Świeżo po ślubie ze swoim Ruby, teraz podekscytowanie rodzimego GP. Jack Miller świetnie się bawi zarówno w życiu prywatnym, jak iw MotoGP. Chce jak najlepiej zakończyć przygodę z Ducati, a ostatnie solidne wyniki są ważnymi oznakami tego trendu. Teraz wracając na Phillip Island po raz pierwszy od trzech lat, kierowca #43 będzie mógł liczyć na nieokiełznany doping i z pewnością będzie dążył do poprawy swojego 3 miejsca w edycji 2019. To plus fakt, że matematycznie wciąż walczy jeśli chodzi o tytuł, zostaw niewiele (nikomu?) miejsca na jakiekolwiek gry zespołowe na rzecz kolegi z pudełka.
Pokaż Zarco, Miller dzięki
Na imprezie, która odbyła się w zeszłym tygodniu w Townsville, oprócz rodziny i przyjaciół pary, wzięli udział także zawodnicy z padoku MotoGP, tacy jak bracia Binder z dziewczynami.

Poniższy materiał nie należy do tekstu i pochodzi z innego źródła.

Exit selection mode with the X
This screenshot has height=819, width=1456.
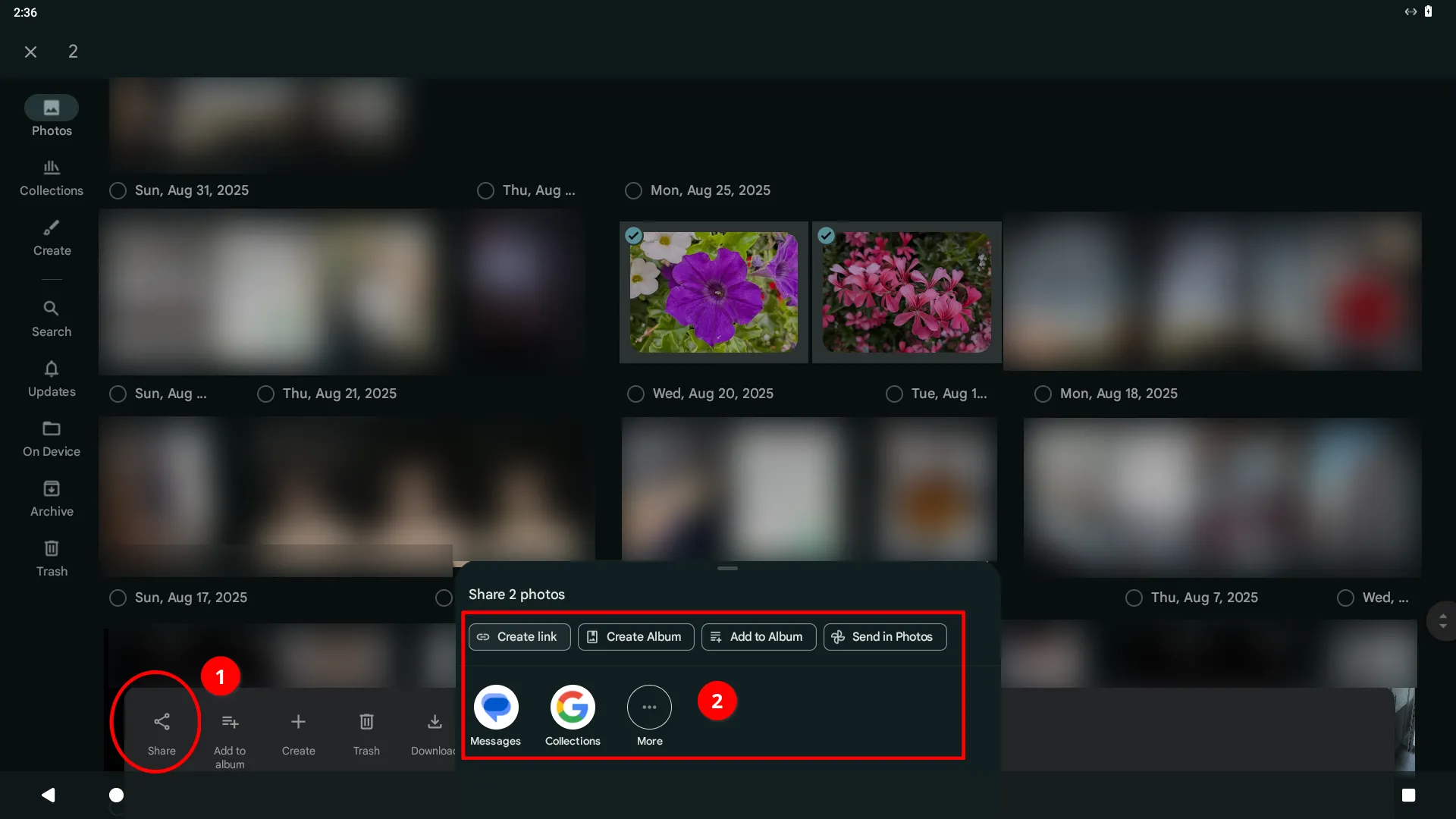pyautogui.click(x=30, y=51)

Ale życiem imprezy był Johann Zarco, który po raz kolejny udowodnił, że jest utalentowanym muzykiem. „Udało nam się go zatrudnić i zaoszczędzić trochę dla piosenkarza” Jack Miller żartował na ten temat. „Ale wykonał naprawdę świetną robotę, ma przyszłość po wyścigach!” Zobaczyć to uwierzyć, spójrz na wideo opublikowane w tych dniach w sieciach społecznościowych.

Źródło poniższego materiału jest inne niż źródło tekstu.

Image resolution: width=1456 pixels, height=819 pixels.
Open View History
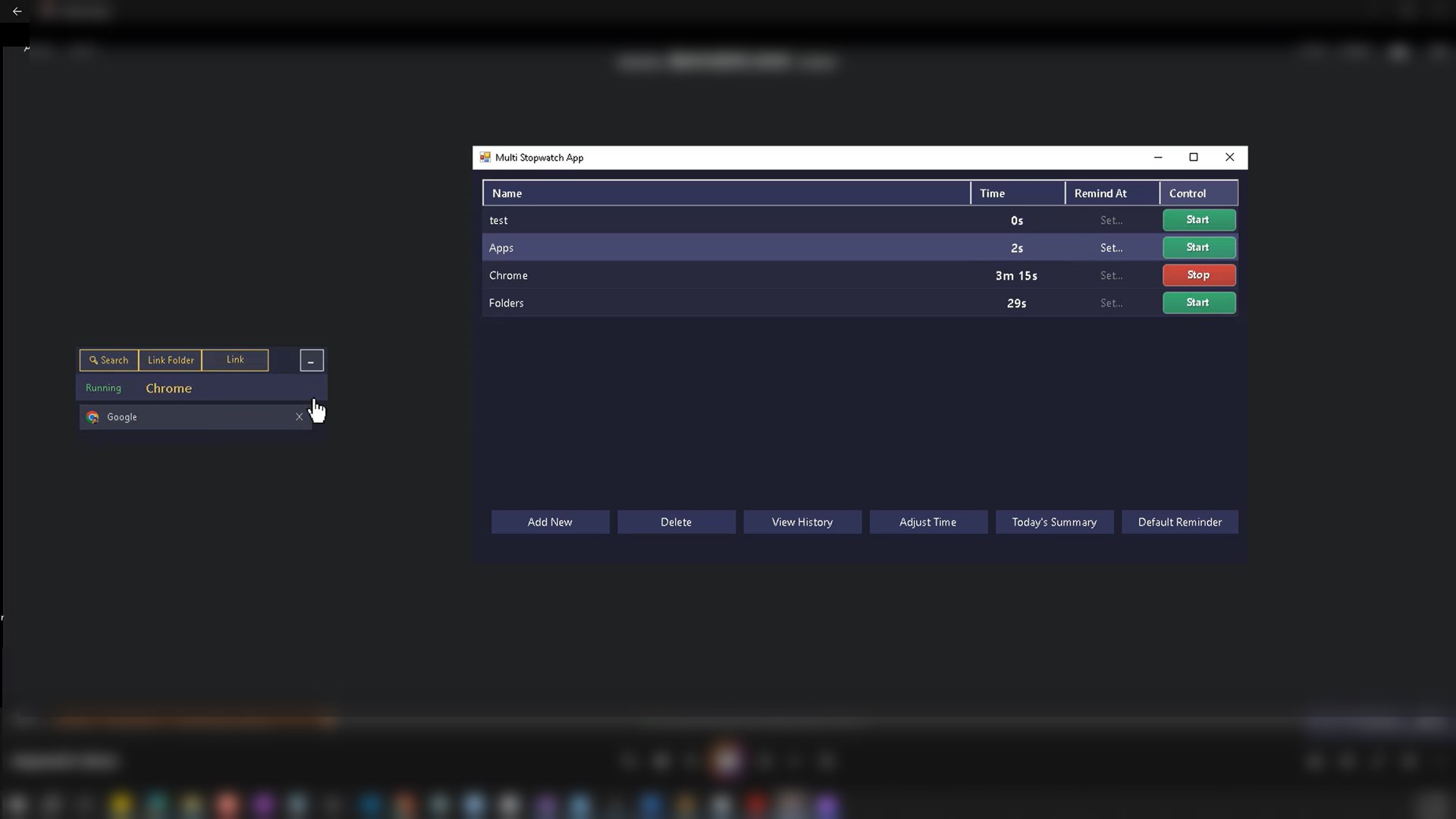pyautogui.click(x=802, y=522)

WIDEO Johann Zarco bohater na ślubie Jacka Millera i Ruby Mau
„To fantastyczny czas dla mnie, dla naszego życia” – skomentował Miller, poważniej, ale zawsze z uśmiechem. Teraz jednak musimy natychmiast wrócić do myślenia o MotoGP, to zależy od Phillip Island. Po pasjonującej paradzie z Gardnerem i Binderem zostało niewiele czasu na pierwszy darmowy trening, a potem na powrót do akcji na legendarnym australijskim torze. To będzie pierwszy GP w domu z czerwonym Ducati, nasze myśli natychmiast kierują się do jego znakomitego poprzednika Caseya Stonera, który wygrał czterokrotnie z Desmosedici tego koloru.
Gra drużynowa? Nie w domu
Fabio Quartararo prowadzi w klasyfikacji generalnej z Pecco Bagnaia zaledwie dwa punkty za nim, a Jack Miller zajmuje 5. miejsce. Matematyka utrzymuje go w pełni w biegu, ale „40 punktów dalej nie jest idealnym rozwiązaniem”. Tak Australijczyk komentuje obecną sytuację w mistrzostwach świata, ale musimy pamiętać o jego doskonałej obecnej formie. „Mam dużo frajdy z jazdy na rowerze” w rzeczywistości zwrócił uwagę. „Chcę po prostu tak kontynuować i przynosić dobre wyniki do domu. Zobaczmy, gdzie jesteśmy ”. Później jest właśnie partner z pudła, w centrum wielu dyskusji na temat gier zespołowych, czy nie. Ostatni po GP Tajlandii, z Bagnaią i Johannem Zarco na celowniku „lwów klawiatury” z tego powodu. A co zrobi Jack Miller? „Tymczasem nie mogę zrobić nic głupiego” wskazał #43 Drużyny Ducati. „Ale marzeniem każdego zawodnika jest wygranie domowego GP. Jeśli w niedzielę nadarzy się okazja, nie mam wątpliwości, spróbuję.” Ostatni triumf podpisany przez Stonera sięga 2012 roku, australijscy fani nie czekają na nic innego.